== Text block

The negotiations came during a special session called because lawmakers couldn't finish a budget --- their one annual, constitutionally-required duty --- during the spring regular session. Legislators are trying to wrap up work by the scheduled end of the special session on June 20, or 10 days before the state must have a spending plan in place to avoid a government shutdown.

The joint House-Senate conference committee on health care, the issue most responsible for pushing the Legislature into overtime, didn't meet on Sunday after two sessions on Saturday. Lawmakers have already agreed to how much to send to hospitals and other medical providers that care for large numbers of low-income patients, but other differences remain, including how to divvy up that money among the state's hospitals.

Other negotiating panels met, but there were divisions. On environmental funding, the two chambers still disagree on whether to use bonds to fund projects like Everglades restoration.

"I would think that about the quickest way I could tell you the Senate position on it is, B-O-N-D is a four letter word," Sen. Alan Hays, a Umatilla Republican who oversees the Senate's environmental budget committee, said Sunday. "I'm not trying to be cute. But I'm not considering bonding."

====

Instructions:
(1) Repeat the budget session text word for word, starting at "The negotiations came" and ending at "the state's hospitals.".
(2) List every person or place that the budget session text names.
The rows are separate material with no connection to the budget session text.

== Material shown

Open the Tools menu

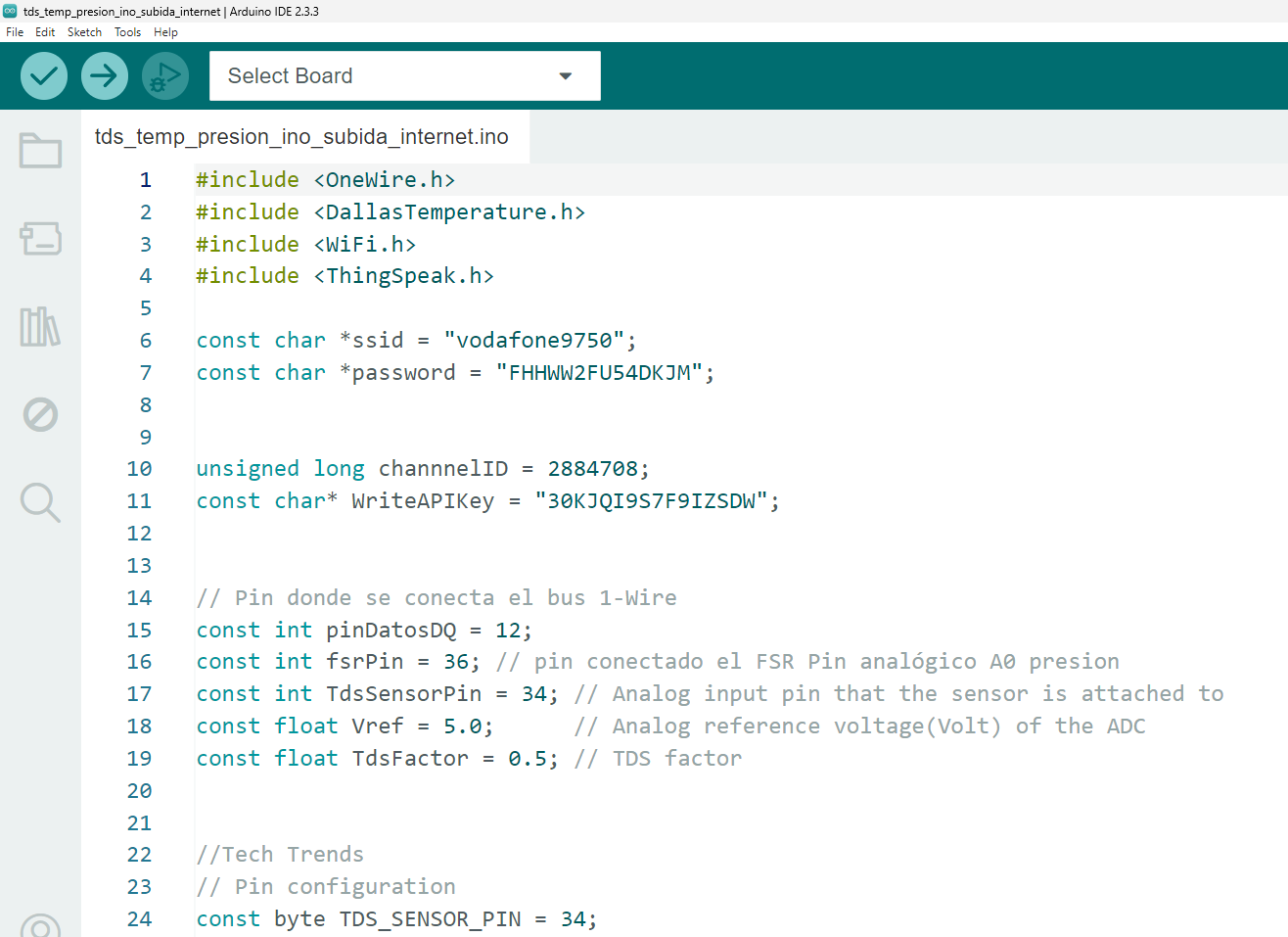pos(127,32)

====
== Material shown

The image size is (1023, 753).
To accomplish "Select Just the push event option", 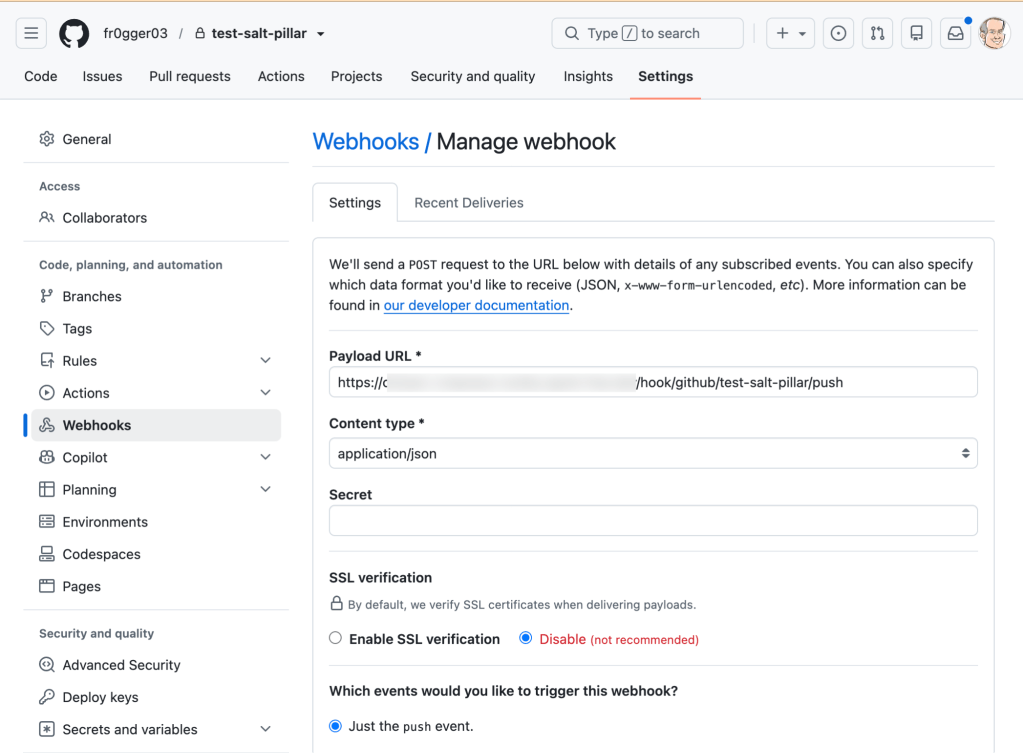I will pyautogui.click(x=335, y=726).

====
== Material shown

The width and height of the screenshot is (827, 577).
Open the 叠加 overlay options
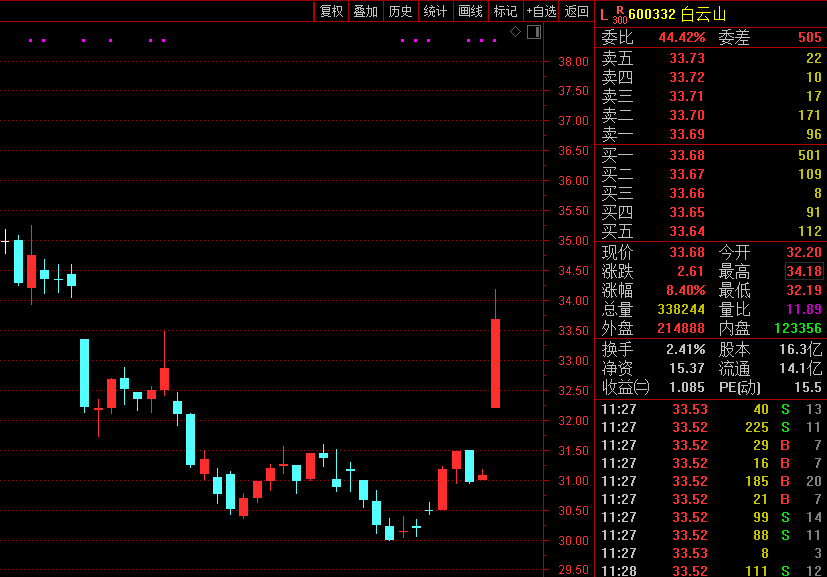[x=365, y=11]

====

Solved problems:
(1)
The negotiations came during a special session called because lawmakers couldn't finish a budget --- their one annual, constitutionally-required duty --- during the spring regular session. Legislators are trying to wrap up work by the scheduled end of the special session on June 20, or 10 days before the state must have a spending plan in place to avoid a government shutdown.

The joint House-Senate conference committee on health care, the issue most responsible for pushing the Legislature into overtime, didn't meet on Sunday after two sessions on Saturday. Lawmakers have already agreed to how much to send to hospitals and other medical providers that care for large numbers of low-income patients, but other differences remain, including how to divvy up that money among the state's hospitals.

(2) Alan Hays, Umatilla, Everglades